Investigator:
Nathan Baune, PhD
Name of Institution:
Emory University
Project Title:
Electrophysiological characterization of neural circuit pathophysiology underlying freezing of gait
Investigator Bio:
Dr. Baune is dedicated to understanding how the brain estimates and controls body state during goal-directed actions, with the ultimate goal of developing precision interventions for neurological conditions. His early research explored cortical reorganization following deafferentation and reafferentation, revealing critical insights into neural plasticity and sensorimotor learning. Building on this foundation, he has developed novel assessments of sensory integration using virtual reality and motion capture and led research in machine learning approaches to monitoring upper limb activity in stroke patients. Currently, Dr. Baune investigates cortical dynamics and sensory integration relevant to changes in sensation and posture using EEG and robotics to study motor control strategies. He is broadening his research into examining the neural mechanisms underlying balance impairments in Parkinson’s disease, aiming to understand variability in clinical manifestations and differences from healthy aging.
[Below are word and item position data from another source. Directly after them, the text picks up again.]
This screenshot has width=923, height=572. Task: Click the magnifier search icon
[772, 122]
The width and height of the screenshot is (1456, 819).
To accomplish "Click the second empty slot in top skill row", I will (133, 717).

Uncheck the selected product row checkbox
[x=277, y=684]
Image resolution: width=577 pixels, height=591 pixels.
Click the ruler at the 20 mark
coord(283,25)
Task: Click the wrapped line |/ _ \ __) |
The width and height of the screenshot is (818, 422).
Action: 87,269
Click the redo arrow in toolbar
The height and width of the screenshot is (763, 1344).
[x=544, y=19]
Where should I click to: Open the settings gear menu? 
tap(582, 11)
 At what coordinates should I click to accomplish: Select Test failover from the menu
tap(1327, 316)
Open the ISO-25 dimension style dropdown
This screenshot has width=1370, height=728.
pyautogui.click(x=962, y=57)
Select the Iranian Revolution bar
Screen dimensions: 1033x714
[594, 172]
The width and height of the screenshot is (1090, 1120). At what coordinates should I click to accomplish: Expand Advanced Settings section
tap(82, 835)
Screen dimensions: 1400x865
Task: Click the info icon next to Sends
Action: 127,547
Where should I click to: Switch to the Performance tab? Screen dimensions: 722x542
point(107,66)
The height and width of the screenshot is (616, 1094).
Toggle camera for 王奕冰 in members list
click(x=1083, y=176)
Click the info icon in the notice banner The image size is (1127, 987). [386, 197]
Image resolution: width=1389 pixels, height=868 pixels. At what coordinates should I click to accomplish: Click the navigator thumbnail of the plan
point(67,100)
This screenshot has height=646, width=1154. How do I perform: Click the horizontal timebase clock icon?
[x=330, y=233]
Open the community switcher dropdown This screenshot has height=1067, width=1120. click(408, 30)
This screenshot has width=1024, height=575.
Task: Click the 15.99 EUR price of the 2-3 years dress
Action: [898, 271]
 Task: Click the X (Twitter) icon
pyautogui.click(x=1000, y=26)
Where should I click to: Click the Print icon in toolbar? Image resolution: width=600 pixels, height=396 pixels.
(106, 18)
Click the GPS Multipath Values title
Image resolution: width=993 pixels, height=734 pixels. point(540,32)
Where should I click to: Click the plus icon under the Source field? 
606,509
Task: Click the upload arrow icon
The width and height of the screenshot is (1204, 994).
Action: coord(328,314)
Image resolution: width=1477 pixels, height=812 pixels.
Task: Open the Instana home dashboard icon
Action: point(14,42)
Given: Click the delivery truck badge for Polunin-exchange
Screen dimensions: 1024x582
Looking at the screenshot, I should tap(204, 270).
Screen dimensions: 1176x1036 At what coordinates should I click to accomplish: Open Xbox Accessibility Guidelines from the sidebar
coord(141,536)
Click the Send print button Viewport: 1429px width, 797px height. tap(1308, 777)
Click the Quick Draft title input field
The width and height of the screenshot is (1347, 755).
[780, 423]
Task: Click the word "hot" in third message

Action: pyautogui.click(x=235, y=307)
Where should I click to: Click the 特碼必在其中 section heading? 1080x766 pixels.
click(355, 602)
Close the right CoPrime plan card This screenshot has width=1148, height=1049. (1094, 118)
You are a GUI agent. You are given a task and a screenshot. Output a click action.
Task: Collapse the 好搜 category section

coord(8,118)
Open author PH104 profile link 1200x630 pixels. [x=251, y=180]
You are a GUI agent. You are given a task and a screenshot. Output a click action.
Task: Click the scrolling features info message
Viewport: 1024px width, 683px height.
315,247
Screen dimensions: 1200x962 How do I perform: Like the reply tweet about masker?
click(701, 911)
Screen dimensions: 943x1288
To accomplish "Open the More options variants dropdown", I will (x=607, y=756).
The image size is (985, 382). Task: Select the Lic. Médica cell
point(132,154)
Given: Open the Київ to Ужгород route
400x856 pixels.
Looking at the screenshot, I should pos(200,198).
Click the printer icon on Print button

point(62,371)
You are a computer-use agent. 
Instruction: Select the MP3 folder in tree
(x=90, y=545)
As part of this research he aims to leverage his machine learning experience to develop brain state-based approaches to guide treatments such as TMS and DBS, working toward individualized therapies to enhance outcomes for individuals with neurological conditions.
Objective:
To identify electrophysiological biomarkers of FoG using mobile electroencephalography (EEG).
Background:
FoG, occurring in 50% of individuals with PD, manifests as brief, episodic halts in forward progression despite the intention to walk, reducing mobility and increasing fall risk. A limited understanding of the neural mechanisms behind FoG, compounded by its sporadic nature and the temporal resolution limitations of functional imaging techniques, impedes treatment development.
Methods/Design:
I will assess a person’s freeze risk without a freezing event using mobile electroencephalography (HD-EEG) during well-controlled perturbations to standing balance as a “behavioral probe,” which excites brain circuits implicated in FoG. I hypothesize that individuals that typically experience FoG will show increased brain activity in response to balance challenges than those who do not experience FoG. Characterizing consistent and reliable brain activity using a probe that does not require a freeze event addresses the inherent unpredictability and sporadic nature of FoG, providing deeper insights into the individual risk of developing FoG. Next, I will employ mobile EEG to characterize irregular brain activity patterns occurring before and during FoG during a clinical gait assessment. I hypothesize that FoG episodes are preceded by irregular brain activity stemming from an increased reliance on cortical resources.
Relevance to Diagnosis/Treatment of Parkinson’s Disease:
This approach holds translational potential for real-time detection, monitoring, and prevention of FoG. I envision using electrophysiological biomarkers from the brain to provide neurophysiological input for adaptive interventions, such as deep brain stimulators or wearable cueing devices, to prevent or intervene during FoG.